◆ **Prompt**
Rewrite the records as a numbered list, beginning at the line that contains "This screenshot has height=868, width=1384." and ending at the last line of the records. Omit blank lines and leave the pictures out of the answer.

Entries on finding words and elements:
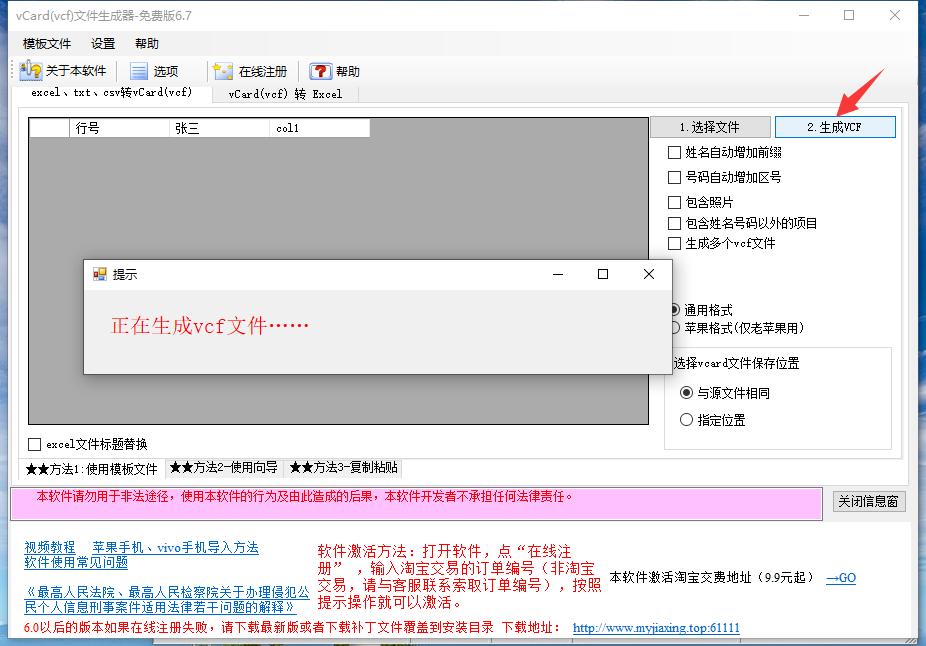The height and width of the screenshot is (646, 926).
Task: Open the 模板文件 menu
Action: (47, 44)
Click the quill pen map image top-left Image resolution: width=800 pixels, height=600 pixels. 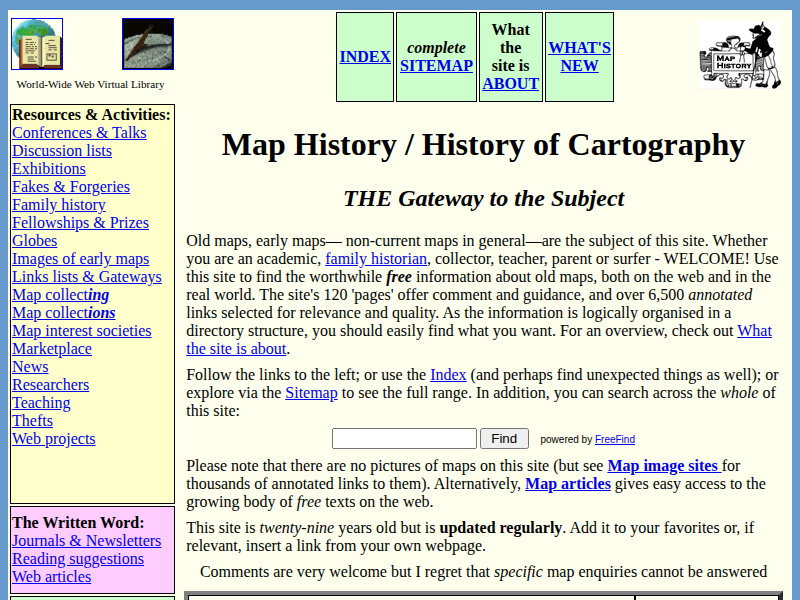(x=148, y=43)
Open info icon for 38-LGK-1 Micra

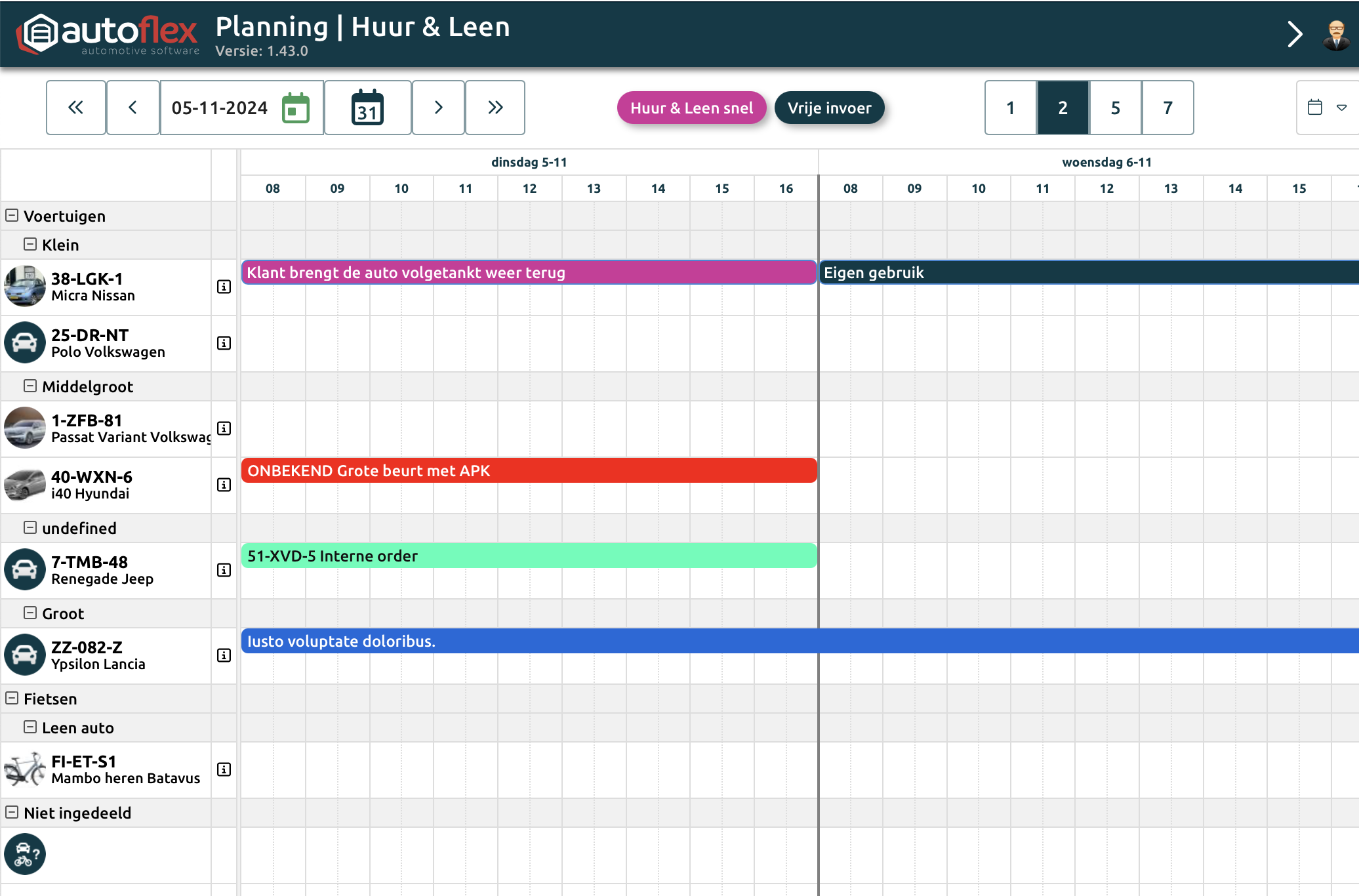[224, 287]
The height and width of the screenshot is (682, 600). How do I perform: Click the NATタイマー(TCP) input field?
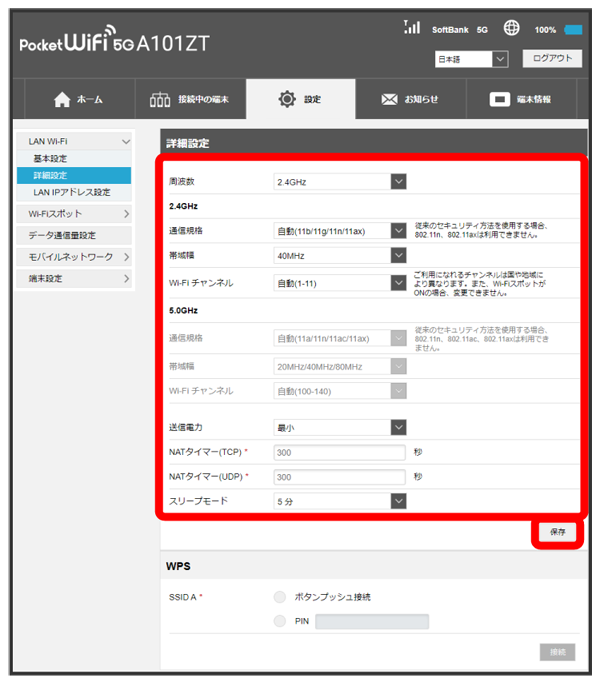(x=340, y=452)
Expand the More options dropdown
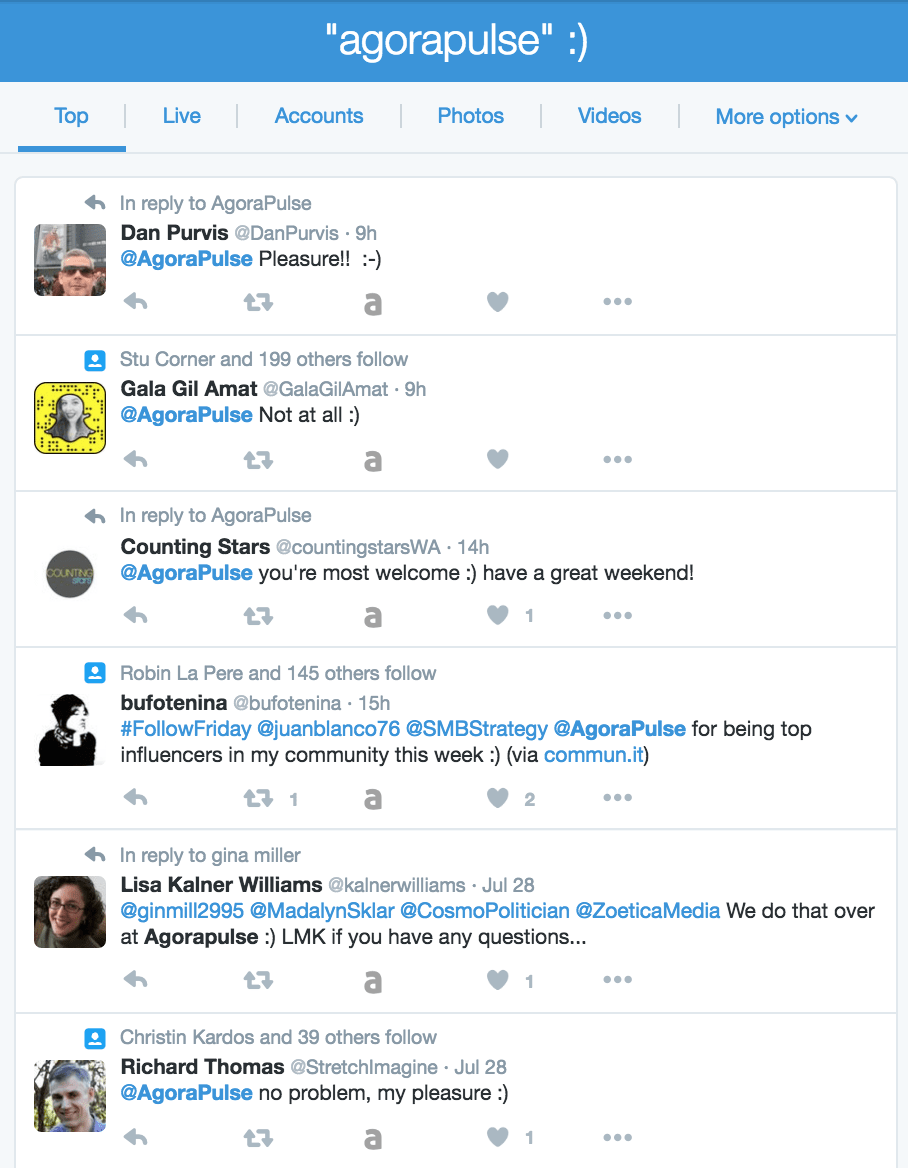The height and width of the screenshot is (1168, 908). pos(787,117)
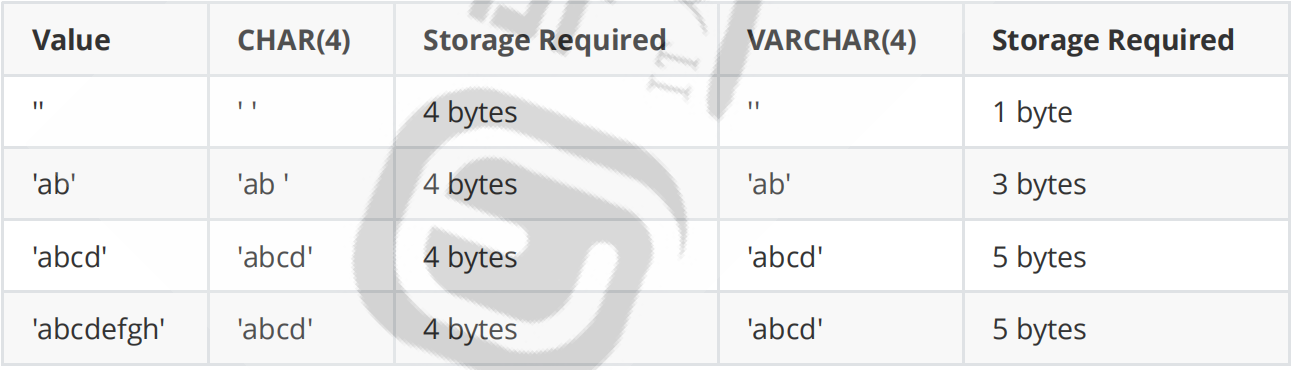Screen dimensions: 1296x370
Task: Click 4 bytes cell in 'ab' row
Action: click(x=470, y=185)
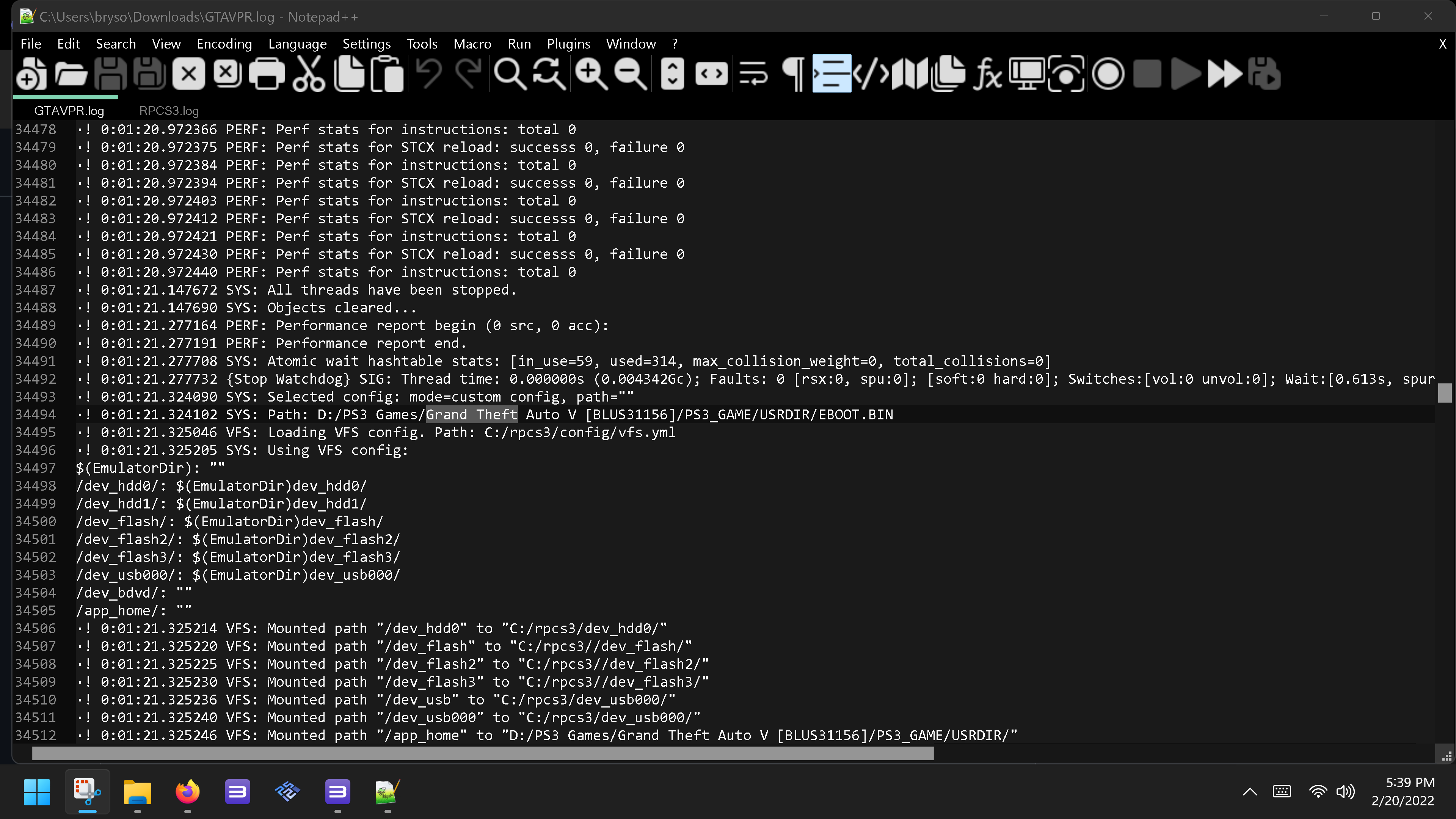Toggle the highlighted Indent Guide button

pyautogui.click(x=832, y=74)
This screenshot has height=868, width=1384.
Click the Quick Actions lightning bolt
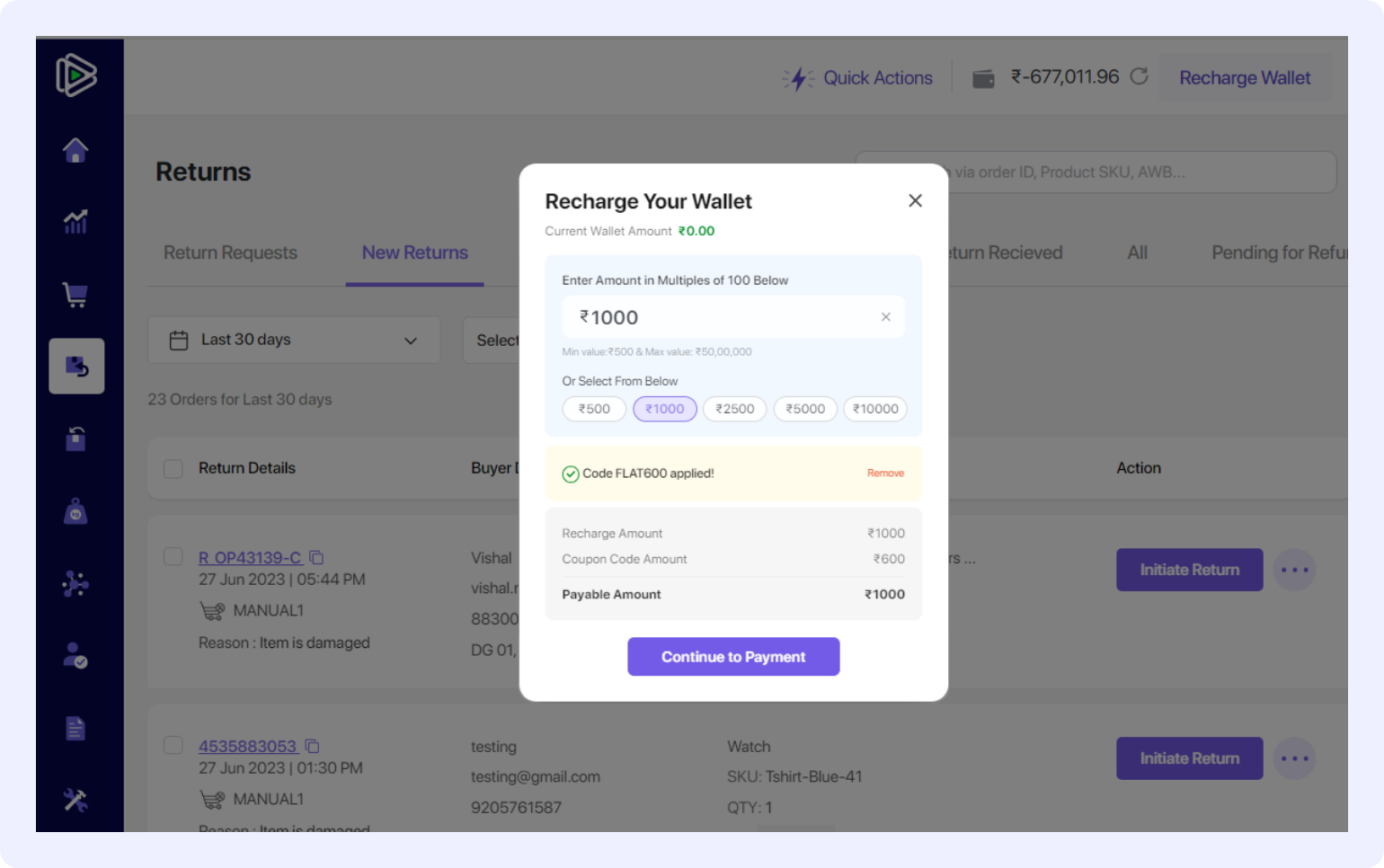pyautogui.click(x=799, y=78)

◆ **Solution to this task**
1. This screenshot has height=868, width=1384.
2. Click the Quick Actions lightning bolt
3. pyautogui.click(x=799, y=78)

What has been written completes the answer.